Stored items:
++++++++++

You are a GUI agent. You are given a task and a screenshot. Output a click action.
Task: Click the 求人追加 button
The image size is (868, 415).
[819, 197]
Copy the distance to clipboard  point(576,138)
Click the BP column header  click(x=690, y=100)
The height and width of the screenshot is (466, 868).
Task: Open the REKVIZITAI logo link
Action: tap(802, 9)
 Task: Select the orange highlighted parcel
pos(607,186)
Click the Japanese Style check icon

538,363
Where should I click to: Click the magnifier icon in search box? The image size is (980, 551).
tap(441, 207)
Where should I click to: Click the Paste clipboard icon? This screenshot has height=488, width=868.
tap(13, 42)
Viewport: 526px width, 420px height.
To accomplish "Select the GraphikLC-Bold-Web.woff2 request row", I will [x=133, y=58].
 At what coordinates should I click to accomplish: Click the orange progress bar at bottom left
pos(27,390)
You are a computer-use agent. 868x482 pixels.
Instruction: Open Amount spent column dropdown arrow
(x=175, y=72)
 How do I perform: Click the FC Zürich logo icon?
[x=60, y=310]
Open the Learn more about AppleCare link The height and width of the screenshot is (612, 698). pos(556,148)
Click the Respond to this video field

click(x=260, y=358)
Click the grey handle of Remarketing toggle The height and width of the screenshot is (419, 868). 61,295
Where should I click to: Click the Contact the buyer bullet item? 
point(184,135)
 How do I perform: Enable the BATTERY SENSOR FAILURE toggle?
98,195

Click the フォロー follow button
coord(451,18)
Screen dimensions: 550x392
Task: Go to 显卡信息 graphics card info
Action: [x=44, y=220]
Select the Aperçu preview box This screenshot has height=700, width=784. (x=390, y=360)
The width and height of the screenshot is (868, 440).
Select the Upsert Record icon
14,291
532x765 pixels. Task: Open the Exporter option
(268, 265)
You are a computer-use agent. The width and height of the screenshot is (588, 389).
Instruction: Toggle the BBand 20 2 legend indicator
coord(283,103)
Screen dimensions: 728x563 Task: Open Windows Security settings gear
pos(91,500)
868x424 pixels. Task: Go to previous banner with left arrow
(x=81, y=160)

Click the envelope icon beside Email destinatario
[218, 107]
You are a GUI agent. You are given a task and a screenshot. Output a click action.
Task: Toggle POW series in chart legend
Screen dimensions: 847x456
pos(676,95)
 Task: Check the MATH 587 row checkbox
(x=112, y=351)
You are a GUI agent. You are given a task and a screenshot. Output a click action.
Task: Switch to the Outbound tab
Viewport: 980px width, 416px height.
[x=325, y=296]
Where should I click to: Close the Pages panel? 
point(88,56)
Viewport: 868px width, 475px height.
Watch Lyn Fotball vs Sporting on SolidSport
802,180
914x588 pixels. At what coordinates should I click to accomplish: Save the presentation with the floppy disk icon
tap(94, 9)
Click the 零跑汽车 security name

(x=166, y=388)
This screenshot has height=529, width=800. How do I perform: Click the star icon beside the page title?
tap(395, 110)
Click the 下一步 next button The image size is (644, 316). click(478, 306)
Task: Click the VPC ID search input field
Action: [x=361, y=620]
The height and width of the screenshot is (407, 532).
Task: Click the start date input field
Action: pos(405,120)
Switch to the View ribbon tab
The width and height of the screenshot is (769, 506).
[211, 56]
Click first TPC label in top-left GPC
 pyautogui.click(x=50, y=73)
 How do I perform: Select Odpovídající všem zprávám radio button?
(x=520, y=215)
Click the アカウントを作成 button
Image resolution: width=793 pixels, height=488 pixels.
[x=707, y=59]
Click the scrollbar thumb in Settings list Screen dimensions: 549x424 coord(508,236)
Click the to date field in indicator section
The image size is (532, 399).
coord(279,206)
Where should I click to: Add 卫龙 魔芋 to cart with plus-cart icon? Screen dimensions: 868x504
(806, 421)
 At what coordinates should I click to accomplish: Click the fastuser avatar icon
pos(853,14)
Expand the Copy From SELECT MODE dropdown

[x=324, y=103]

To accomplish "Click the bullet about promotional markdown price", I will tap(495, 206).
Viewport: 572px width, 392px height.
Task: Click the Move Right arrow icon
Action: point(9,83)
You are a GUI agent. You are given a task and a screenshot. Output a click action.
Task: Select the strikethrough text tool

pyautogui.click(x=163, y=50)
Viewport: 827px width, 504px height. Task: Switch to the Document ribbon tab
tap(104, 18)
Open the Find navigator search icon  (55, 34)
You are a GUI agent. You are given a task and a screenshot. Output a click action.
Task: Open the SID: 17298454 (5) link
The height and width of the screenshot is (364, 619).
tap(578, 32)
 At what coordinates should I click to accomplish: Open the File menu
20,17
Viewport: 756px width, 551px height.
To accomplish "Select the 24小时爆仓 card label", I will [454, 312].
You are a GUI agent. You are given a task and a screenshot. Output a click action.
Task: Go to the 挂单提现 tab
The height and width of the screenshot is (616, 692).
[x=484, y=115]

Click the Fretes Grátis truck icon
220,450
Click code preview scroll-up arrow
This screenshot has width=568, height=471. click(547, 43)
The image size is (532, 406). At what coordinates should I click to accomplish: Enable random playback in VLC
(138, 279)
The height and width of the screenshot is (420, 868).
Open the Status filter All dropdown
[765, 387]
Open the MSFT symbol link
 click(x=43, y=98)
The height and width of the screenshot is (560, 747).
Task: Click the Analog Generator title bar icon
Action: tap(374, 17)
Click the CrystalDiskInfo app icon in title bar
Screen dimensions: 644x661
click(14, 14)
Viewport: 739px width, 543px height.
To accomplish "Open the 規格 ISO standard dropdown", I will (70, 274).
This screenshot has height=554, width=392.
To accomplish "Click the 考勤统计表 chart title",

++++++++++

**ASSIGNED TASK:** Give the number of lines above that contain the word "computer", with no other text.

**ANSWER SPACE:** 2